Records provided.
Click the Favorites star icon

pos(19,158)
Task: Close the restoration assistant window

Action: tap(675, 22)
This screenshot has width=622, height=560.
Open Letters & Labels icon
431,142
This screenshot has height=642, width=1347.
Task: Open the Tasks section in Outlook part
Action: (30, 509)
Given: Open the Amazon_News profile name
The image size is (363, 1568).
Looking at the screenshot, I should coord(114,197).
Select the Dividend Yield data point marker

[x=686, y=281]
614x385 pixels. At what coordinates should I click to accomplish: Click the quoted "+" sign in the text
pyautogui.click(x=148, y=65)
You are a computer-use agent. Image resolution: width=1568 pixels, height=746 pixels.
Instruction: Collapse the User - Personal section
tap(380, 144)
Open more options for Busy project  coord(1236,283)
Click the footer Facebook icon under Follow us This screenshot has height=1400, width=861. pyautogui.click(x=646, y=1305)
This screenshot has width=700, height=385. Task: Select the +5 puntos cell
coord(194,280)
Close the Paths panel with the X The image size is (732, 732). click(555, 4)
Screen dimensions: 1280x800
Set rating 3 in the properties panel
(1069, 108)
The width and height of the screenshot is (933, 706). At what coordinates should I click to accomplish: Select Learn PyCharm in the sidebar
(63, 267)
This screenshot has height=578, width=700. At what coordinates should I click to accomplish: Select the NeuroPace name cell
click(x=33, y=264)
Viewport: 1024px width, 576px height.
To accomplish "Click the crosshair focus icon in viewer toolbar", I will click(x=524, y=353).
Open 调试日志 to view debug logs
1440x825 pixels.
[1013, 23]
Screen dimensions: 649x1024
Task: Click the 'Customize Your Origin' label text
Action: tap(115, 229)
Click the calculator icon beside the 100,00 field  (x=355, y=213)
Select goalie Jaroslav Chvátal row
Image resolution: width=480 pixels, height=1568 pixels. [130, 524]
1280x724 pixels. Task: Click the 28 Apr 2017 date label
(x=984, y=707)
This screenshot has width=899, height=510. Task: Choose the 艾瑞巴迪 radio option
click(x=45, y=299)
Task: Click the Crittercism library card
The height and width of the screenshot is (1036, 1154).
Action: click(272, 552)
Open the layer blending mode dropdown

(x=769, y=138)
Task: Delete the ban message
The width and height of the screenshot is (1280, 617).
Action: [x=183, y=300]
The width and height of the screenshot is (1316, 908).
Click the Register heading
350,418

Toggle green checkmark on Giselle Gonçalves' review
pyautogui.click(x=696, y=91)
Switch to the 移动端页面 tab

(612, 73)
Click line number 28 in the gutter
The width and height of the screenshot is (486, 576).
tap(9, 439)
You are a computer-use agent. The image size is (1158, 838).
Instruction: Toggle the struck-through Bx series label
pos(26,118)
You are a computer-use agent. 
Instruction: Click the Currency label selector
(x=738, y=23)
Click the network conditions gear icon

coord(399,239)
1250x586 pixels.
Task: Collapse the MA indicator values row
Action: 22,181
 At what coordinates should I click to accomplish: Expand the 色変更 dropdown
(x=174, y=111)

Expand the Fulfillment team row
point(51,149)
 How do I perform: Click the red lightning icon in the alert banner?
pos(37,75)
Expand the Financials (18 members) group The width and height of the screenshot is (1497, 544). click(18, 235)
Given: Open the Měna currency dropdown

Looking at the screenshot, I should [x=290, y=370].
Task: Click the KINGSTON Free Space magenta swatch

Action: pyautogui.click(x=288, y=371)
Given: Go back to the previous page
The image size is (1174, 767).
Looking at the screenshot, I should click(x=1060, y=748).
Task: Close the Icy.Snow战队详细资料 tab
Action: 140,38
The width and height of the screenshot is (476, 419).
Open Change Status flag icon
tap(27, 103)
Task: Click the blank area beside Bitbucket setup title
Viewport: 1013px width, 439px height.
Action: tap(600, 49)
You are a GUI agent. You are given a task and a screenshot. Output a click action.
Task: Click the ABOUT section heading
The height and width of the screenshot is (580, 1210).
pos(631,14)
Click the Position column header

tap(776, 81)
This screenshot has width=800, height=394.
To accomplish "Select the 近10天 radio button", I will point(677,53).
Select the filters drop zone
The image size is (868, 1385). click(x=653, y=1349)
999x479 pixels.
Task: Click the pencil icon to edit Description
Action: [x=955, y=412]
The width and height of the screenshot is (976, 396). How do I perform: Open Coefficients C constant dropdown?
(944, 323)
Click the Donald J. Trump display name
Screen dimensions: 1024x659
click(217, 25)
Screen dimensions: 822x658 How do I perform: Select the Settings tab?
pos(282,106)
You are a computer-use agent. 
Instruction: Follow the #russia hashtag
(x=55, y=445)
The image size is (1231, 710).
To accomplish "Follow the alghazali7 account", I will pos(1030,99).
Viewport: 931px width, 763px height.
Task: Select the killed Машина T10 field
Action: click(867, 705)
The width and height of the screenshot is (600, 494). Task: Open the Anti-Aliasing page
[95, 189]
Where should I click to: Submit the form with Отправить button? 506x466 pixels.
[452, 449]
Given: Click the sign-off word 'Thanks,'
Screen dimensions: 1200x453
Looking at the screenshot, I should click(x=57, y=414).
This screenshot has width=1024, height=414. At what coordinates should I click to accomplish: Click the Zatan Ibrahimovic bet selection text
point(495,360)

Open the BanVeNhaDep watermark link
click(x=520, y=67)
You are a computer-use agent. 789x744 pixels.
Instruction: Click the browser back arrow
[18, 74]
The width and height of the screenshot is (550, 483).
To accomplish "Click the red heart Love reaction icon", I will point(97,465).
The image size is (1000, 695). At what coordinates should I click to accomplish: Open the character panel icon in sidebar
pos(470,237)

Task description. From the material above, set down exactly the lines between the line holding "How do I perform: Click" and the line holding "Given: Go back to the previous page", inclusive. Include nothing else.

Response box.
 How do I perform: Click the red lightning icon in the alert banner?
pos(37,75)
Expand the Financials (18 members) group The width and height of the screenshot is (1497, 544). click(18, 235)
Given: Open the Měna currency dropdown

Looking at the screenshot, I should [x=290, y=370].
Task: Click the KINGSTON Free Space magenta swatch

Action: pyautogui.click(x=288, y=371)
Given: Go back to the previous page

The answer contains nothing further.